• **Exercise directions**
Return all of the entries exactly, with nothing added or left out.

• **Material supplied**
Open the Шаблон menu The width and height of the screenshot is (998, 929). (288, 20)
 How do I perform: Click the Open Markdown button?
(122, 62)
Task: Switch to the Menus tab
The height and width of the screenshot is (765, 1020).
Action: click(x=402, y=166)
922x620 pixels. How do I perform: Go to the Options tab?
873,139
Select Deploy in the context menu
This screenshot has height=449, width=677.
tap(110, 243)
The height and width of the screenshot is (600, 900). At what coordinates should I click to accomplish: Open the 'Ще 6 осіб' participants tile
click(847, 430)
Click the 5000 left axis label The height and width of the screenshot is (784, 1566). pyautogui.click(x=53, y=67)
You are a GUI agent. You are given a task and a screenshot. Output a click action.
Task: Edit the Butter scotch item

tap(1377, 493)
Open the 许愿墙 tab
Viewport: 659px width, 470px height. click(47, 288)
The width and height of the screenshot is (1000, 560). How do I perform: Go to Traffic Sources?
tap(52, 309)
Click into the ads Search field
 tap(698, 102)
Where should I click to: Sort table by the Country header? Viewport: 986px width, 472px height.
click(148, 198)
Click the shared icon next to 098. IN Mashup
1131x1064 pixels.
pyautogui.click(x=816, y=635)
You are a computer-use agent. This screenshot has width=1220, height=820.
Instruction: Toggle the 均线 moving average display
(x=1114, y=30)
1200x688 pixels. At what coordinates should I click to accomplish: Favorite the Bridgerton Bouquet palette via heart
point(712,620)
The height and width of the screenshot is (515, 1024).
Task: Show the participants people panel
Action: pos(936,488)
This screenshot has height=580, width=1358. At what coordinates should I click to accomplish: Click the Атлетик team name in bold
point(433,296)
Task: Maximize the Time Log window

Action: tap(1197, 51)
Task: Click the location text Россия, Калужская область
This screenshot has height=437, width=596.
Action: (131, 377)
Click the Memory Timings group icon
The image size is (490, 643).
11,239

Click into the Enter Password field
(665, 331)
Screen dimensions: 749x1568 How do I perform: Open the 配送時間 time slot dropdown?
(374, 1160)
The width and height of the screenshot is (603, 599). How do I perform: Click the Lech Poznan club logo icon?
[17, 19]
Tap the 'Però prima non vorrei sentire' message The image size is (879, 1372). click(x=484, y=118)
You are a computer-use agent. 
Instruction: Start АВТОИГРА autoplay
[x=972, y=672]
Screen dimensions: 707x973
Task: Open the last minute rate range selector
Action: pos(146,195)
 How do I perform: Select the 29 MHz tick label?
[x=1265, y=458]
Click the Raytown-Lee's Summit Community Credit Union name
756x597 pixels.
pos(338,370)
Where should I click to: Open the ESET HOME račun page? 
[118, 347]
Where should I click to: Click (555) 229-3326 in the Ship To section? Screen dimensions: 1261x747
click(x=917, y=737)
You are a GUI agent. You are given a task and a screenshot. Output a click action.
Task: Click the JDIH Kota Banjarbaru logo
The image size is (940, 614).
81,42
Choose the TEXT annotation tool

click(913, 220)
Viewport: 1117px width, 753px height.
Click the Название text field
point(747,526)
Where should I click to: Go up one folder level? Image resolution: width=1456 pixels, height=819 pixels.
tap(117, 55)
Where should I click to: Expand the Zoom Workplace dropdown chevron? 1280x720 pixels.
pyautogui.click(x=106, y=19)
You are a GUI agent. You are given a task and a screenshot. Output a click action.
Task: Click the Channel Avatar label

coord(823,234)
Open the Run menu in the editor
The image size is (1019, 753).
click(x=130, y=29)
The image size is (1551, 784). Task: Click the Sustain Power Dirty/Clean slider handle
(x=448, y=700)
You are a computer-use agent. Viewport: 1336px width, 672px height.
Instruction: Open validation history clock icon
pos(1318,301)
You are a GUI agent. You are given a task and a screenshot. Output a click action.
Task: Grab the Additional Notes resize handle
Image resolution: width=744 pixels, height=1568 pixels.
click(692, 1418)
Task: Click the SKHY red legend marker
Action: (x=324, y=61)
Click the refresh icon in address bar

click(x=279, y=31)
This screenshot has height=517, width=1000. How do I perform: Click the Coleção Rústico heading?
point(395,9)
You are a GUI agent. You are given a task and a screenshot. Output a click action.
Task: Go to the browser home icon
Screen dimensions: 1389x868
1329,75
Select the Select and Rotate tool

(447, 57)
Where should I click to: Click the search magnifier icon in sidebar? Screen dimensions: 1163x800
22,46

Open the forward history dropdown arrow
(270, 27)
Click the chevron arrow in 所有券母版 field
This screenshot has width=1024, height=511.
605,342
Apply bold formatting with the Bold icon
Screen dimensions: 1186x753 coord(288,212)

• **Task response**
Open the Шаблон menu The width and height of the screenshot is (998, 929). (288, 20)
 How do I perform: Click the Open Markdown button?
(122, 62)
Task: Switch to the Menus tab
The height and width of the screenshot is (765, 1020).
Action: click(x=402, y=166)
922x620 pixels. How do I perform: Go to the Options tab?
873,139
Select Deploy in the context menu
This screenshot has height=449, width=677.
tap(110, 243)
The height and width of the screenshot is (600, 900). At what coordinates should I click to accomplish: Open the 'Ще 6 осіб' participants tile
click(847, 430)
Click the 5000 left axis label The height and width of the screenshot is (784, 1566). pyautogui.click(x=53, y=67)
You are a GUI agent. You are given a task and a screenshot. Output a click action.
Task: Edit the Butter scotch item

tap(1377, 493)
Open the 许愿墙 tab
Viewport: 659px width, 470px height. click(47, 288)
The width and height of the screenshot is (1000, 560). How do I perform: Go to Traffic Sources?
tap(52, 309)
Click into the ads Search field
 tap(698, 102)
Where should I click to: Sort table by the Country header? Viewport: 986px width, 472px height.
click(148, 198)
Click the shared icon next to 098. IN Mashup
1131x1064 pixels.
pyautogui.click(x=816, y=635)
You are a computer-use agent. This screenshot has width=1220, height=820.
Instruction: Toggle the 均线 moving average display
(x=1114, y=30)
1200x688 pixels. At what coordinates should I click to accomplish: Favorite the Bridgerton Bouquet palette via heart
point(712,620)
The height and width of the screenshot is (515, 1024).
Task: Show the participants people panel
Action: pos(936,488)
This screenshot has height=580, width=1358. At what coordinates should I click to accomplish: Click the Атлетик team name in bold
point(433,296)
Task: Maximize the Time Log window

Action: tap(1197, 51)
Task: Click the location text Россия, Калужская область
This screenshot has height=437, width=596.
Action: (131, 377)
Click the Memory Timings group icon
The image size is (490, 643).
11,239

Click into the Enter Password field
(665, 331)
Screen dimensions: 749x1568 How do I perform: Open the 配送時間 time slot dropdown?
(374, 1160)
The width and height of the screenshot is (603, 599). How do I perform: Click the Lech Poznan club logo icon?
[17, 19]
Tap the 'Però prima non vorrei sentire' message The image size is (879, 1372). click(x=484, y=118)
You are a computer-use agent. 
Instruction: Start АВТОИГРА autoplay
[x=972, y=672]
Screen dimensions: 707x973
Task: Open the last minute rate range selector
Action: pos(146,195)
 How do I perform: Select the 29 MHz tick label?
[x=1265, y=458]
Click the Raytown-Lee's Summit Community Credit Union name
756x597 pixels.
pos(338,370)
Where should I click to: Open the ESET HOME račun page? 
[118, 347]
Where should I click to: Click (555) 229-3326 in the Ship To section? Screen dimensions: 1261x747
click(x=917, y=737)
You are a GUI agent. You are given a task and a screenshot. Output a click action.
Task: Click the JDIH Kota Banjarbaru logo
The image size is (940, 614).
81,42
Choose the TEXT annotation tool

click(913, 220)
Viewport: 1117px width, 753px height.
Click the Название text field
point(747,526)
Where should I click to: Go up one folder level? Image resolution: width=1456 pixels, height=819 pixels.
tap(117, 55)
Where should I click to: Expand the Zoom Workplace dropdown chevron? 1280x720 pixels.
pyautogui.click(x=106, y=19)
You are a GUI agent. You are given a task and a screenshot. Output a click action.
Task: Click the Channel Avatar label

coord(823,234)
Open the Run menu in the editor
The image size is (1019, 753).
click(x=130, y=29)
The image size is (1551, 784). Task: Click the Sustain Power Dirty/Clean slider handle
(x=448, y=700)
You are a computer-use agent. Viewport: 1336px width, 672px height.
Instruction: Open validation history clock icon
pos(1318,301)
You are a GUI agent. You are given a task and a screenshot. Output a click action.
Task: Grab the Additional Notes resize handle
Image resolution: width=744 pixels, height=1568 pixels.
click(692, 1418)
Task: Click the SKHY red legend marker
Action: (x=324, y=61)
Click the refresh icon in address bar

click(x=279, y=31)
This screenshot has height=517, width=1000. How do I perform: Click the Coleção Rústico heading?
point(395,9)
You are a GUI agent. You are given a task and a screenshot. Output a click action.
Task: Go to the browser home icon
Screen dimensions: 1389x868
1329,75
Select the Select and Rotate tool

(447, 57)
Where should I click to: Click the search magnifier icon in sidebar? Screen dimensions: 1163x800
22,46

Open the forward history dropdown arrow
(270, 27)
Click the chevron arrow in 所有券母版 field
This screenshot has width=1024, height=511.
605,342
Apply bold formatting with the Bold icon
Screen dimensions: 1186x753 coord(288,212)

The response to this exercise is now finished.